Esta parte do projeto Conte-Chelsea teve um mau desfecho no final da temporada e especialmente na campanha da Champions: Chelsea empatou com a Roma, e apesar de ser favorito para vencer o grupo, perdeu nos critérios de desempate. Com a entrada nos oitavos-de-final no segundo lugar, o Barcelona de Messi, Neymar e Suárez foi o oponente sorteado, e que sem grandes surpresas, eliminou a equipa inglesa na segunda mao no Camp Nou.

Após Di Laurentis, presidente do Nápoles, ter convencido Conte a ficar, apesar das dificuldades encontradas na relação entre dono e treinador com a saída de Khvicha Kvaratshkelia no mercado de inverno, tudo parece estar bem encaminhado, com quatro vitórias e uma derrota na liga. Por um lado, esta é a estreia do Nápoles numa fase de liga, onde ainda vai defrontar Sporting, nesta quarta-feira, Benfica no Estádio da Luz a 10 de dezembro, assim como o Frankfurt, Qarabag, PSV, Copenhaga e Chelsea.

AC Milan Nápoles jogadores
Fonte: AC Milan

Se tudo se confirmar, e tendo em conta os confrontos, o Conte pode confortavelmente chegar ao play-off, mas ainda será um caminho turbulento até aos oitavos de final. Até porque, como já vimos no ano passado, equipas como o Liverpool (grande fase a nível doméstico), que foi eliminado pelo PSG, que veio do play-off de acesso à fase a eliminar, um pouco de sorte tem de estar do lado dos gli azzuri.
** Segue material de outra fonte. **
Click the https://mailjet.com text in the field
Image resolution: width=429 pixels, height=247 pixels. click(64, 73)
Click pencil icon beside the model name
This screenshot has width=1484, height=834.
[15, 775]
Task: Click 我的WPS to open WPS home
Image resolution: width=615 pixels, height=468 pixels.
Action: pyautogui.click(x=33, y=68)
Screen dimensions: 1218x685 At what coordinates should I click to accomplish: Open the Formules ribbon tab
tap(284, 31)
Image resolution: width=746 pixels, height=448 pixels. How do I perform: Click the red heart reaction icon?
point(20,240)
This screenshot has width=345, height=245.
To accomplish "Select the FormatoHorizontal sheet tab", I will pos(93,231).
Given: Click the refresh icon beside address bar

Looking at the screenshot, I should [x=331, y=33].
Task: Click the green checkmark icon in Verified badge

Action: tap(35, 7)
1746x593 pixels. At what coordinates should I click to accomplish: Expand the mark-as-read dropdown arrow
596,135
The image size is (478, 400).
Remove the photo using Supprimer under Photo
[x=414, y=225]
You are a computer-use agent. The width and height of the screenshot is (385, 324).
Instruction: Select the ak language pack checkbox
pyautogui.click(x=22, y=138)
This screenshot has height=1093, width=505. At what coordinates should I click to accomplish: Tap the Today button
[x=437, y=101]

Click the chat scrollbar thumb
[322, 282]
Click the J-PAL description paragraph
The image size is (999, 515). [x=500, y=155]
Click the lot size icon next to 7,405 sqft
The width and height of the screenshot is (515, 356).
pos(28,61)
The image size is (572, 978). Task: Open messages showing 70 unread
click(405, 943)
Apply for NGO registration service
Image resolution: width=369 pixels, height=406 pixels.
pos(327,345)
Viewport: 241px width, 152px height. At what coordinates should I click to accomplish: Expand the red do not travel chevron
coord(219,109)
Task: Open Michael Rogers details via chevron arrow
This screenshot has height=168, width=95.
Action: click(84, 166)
Outra situação problemática para esta temporada, tem a ver com a utilização de um 4-1-4-1, uma base que convém para averiguar e depois realizar as habituais metamorfoses, no esquema tático, mas agora servem para manter não só o aspeto defensivo do seu jogo, mas também para valorizar ao máximo as potencialidades de Kevin De Bruyne, num possível 4-4-2, onde Stanislav Lobotka e Billy Gilmour, sacrificam a posição de trinco.

Numa temporada com seis jogos jogados, se o principal tópico de discussão é acomodar uma estrela proveniente da Premier League, a um estilo de jogo mais defensivo, apesar do belga já ter três golos marcados, este parece ser um problema positivo (por agora, uma vez que a reação do belga após ser substituído minutos após marcar contra o Milan suscitou dúvidas na imprensa italiana acerca da relação entre os dois).

Nápoles jogadores
Fonte: Nápoles

Até mesmo a derrota contra o Manchester City fora de casa na jornada inaugural, não trouxe muitos esclarecimentos. Com menos um jogador e uma prestação razoável, durante a maior parte do jogo, num dos maiores palcos fora de casa na competição, como o Etihad, creio que ainda não vimos o que esta equipa é capaz de fazer, e certamente veremos melhor nestas próximas jornadas, especialmente contra o Sporting, nesta terça-feira, onde o Nápoles é um claro favorito.

A única coisa que podemos fazer é esperar para ver se a famosa frase proferida por Conte, numa conferência de imprensa, “I’m a serial winner”, virá a concretizar-se nesta Champions League.